[[ Data shown, beginning ]]

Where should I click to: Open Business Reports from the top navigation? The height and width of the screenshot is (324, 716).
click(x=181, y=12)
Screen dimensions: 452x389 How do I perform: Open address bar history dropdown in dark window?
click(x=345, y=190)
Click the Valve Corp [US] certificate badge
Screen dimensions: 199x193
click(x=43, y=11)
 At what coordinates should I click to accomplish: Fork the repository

[[ Data shown, end ]]

What is being asked —
Could you please repeat the data exactly as given?

Solution below —
Where should I click to: Open Business Reports from the top navigation? The height and width of the screenshot is (324, 716).
click(x=181, y=12)
Screen dimensions: 452x389 How do I perform: Open address bar history dropdown in dark window?
click(x=345, y=190)
Click the Valve Corp [US] certificate badge
Screen dimensions: 199x193
click(x=43, y=11)
 At what coordinates should I click to accomplish: Fork the repository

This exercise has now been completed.